A beginner’s journey to Kubernetes security
Come with me on my career journey as I learn all about Kubernetes security.
If you’re reading this blog then I’m assuming you have some knowledge of Kubernetes. If not, and you’re interested in learning, I not only learnt a lot but also enjoyed this course on Udemy (not affiliated in any way — I just found this course extremely engaging and helpful!).
I’d like to say I wasn’t a complete stranger to security prior to accepting a position at Tigera. I follow the r/scams subreddit and had read The Perfect Weapon but in hindsight I was totally ignorant of how Kubernetes clusters could be compromised, and what security measures can be put in place. After my technical interview task, I was surprised at how easy implementing some basic security is.
With this blog I’m here to make Kubernetes and security a little more accessible. I wrote this with the intention to help users who are new to Kubernetes security. Perhaps, like me, you’ve never really considered Kubernetes security before. Perhaps you’ve been asked to secure your cluster and you’re not sure what the first steps that you need to take are. Or perhaps you’re already familiar with the concepts of zero-trust and microsegmentation and you want to know how to protect your cluster from malicious traffic.
In this blog I’ll give you an introduction to Kubernetes networking and security policies, why they are used, policy examples (and what I did wrong/didn’t consider) and how you can easily (and for free) implement them in your own Kubernetes clusters!
Disclaimer: I do work for Tigera so this content will be biased towards Calico, as that’s what I am using.
The Scenario
I was still working at Safe Software as a Technical Support Lead for Cloud and Containers when I was interviewing for Tigera. During this time, I coincidentally had my first security support case come in from a user who was using Open Service Mesh (OSM) in their cluster, and FME Flow (the product I was supporting) was not working correctly.
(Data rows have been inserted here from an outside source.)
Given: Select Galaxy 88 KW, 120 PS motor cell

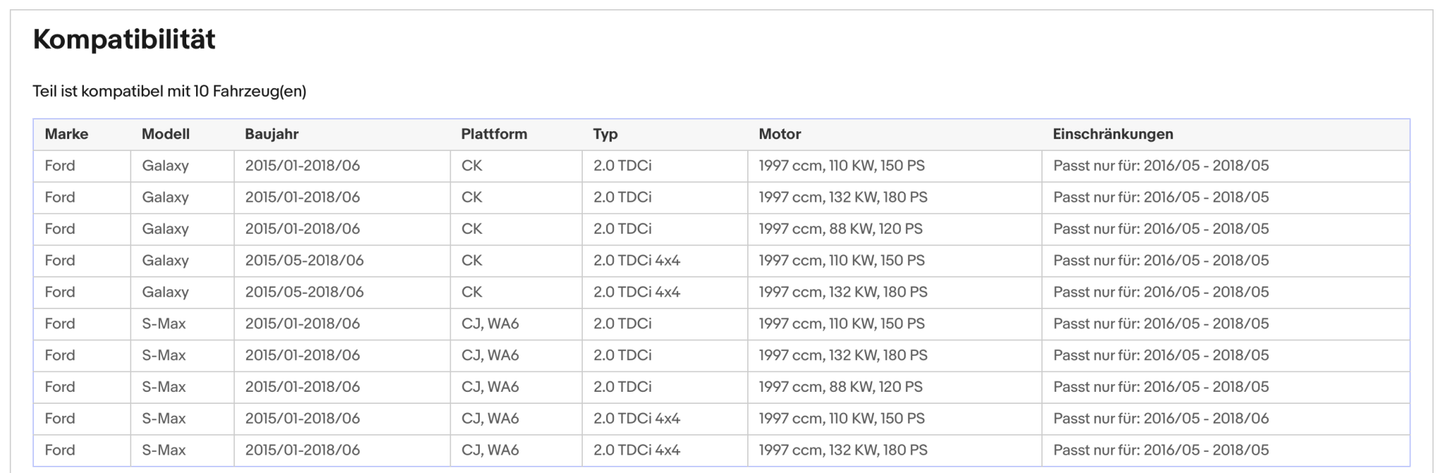Looking at the screenshot, I should click(x=840, y=229).
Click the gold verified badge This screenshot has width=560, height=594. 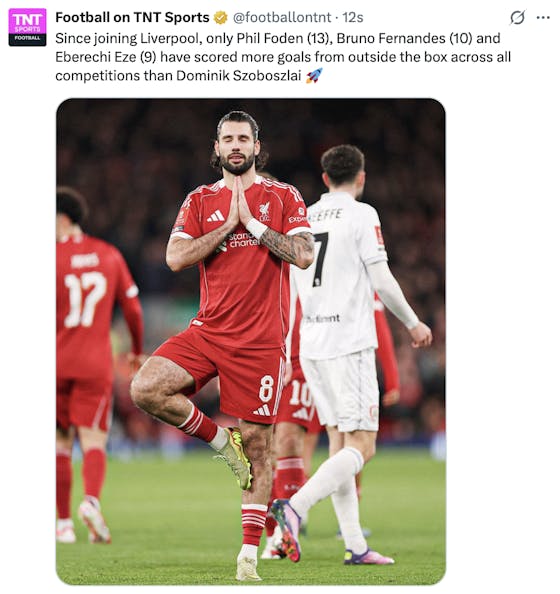coord(221,17)
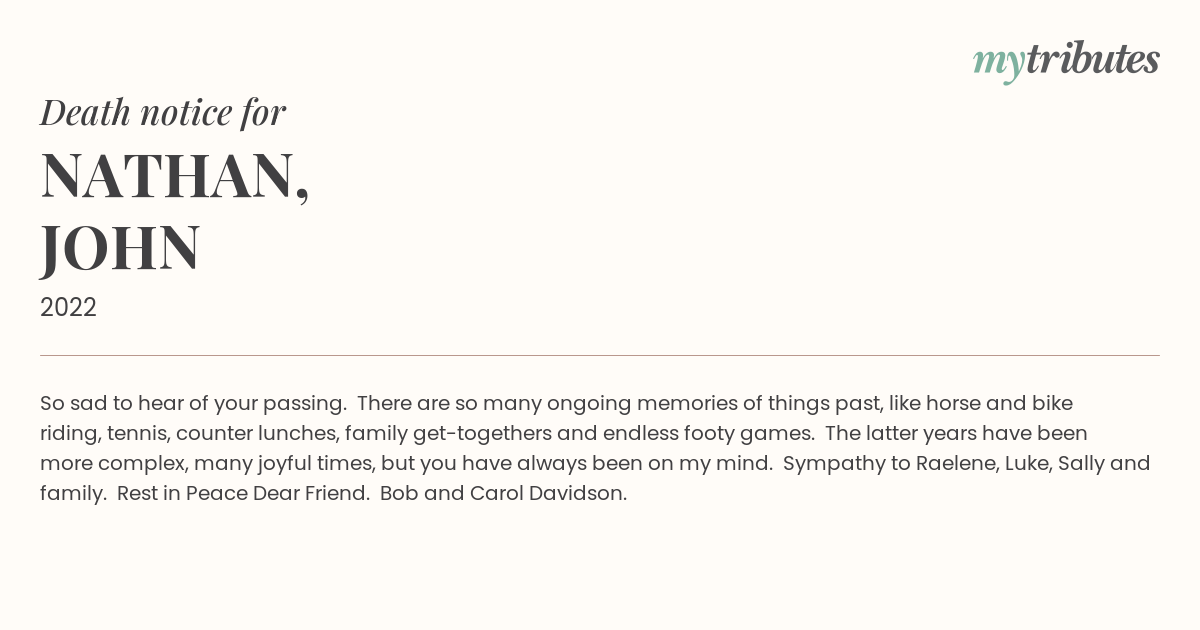The width and height of the screenshot is (1200, 630).
Task: Click the JOHN first name heading
Action: click(120, 249)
For context, FME Flow is an enterprise tool that lets you automate ETL tasks. In 2019, the traditional installation was adapted for Docker and Kubernetes and the different components of FME Flow were containerized. OSM allows you to manage, secure, and get out-of-the box observability features for highly dynamic microservice environments.
This was the first time I had to evaluate FME Flow’s pod to pod communication to troubleshoot and reproduce where the communication was breaking down (spoiler alert: OSM had missed a port pool). It was also my first security related question in about 3 years of supporting FME Flow on Kubernetes (excluding customer reported CVEs from image scanning). With my newfound exposure to network policies (thanks Calico), I undertook the challenge of writing policies to control and test communication between FME Flow pods. And while I say challenge, if you are already comfortable with YAML and can plan a sensible roll out of policies (so you can test iteratively) it is not that difficult.
But first:
What are network and security policies for Kubernetes and containers?
In Kubernetes all pods are allowed to communicate with each other by default — it’s a very flat network. If one application has vulnerabilities or has been compromised, then everything else in that cluster is at risk. Network policies can restrict traffic between pods, reducing the risk that if one application is compromised, a bad actor will not be able to travel to other pods within that cluster (also known as microsegmentation). And if you’re thinking that it’s unlikely that your application will be a target, the concept of zero trust can also protect from human error within an organization or social engineering.
Kubernetes environments are designed to be dynamic and ephemeral. How can you write traditional rules to protect your pods or allow traffic when at any moment they may or may not exist? If a pod or node is scaled, terminated or recreated, can you guarantee your rules will always be targeting the correct pod(s) or node(s) if the IP address has changed?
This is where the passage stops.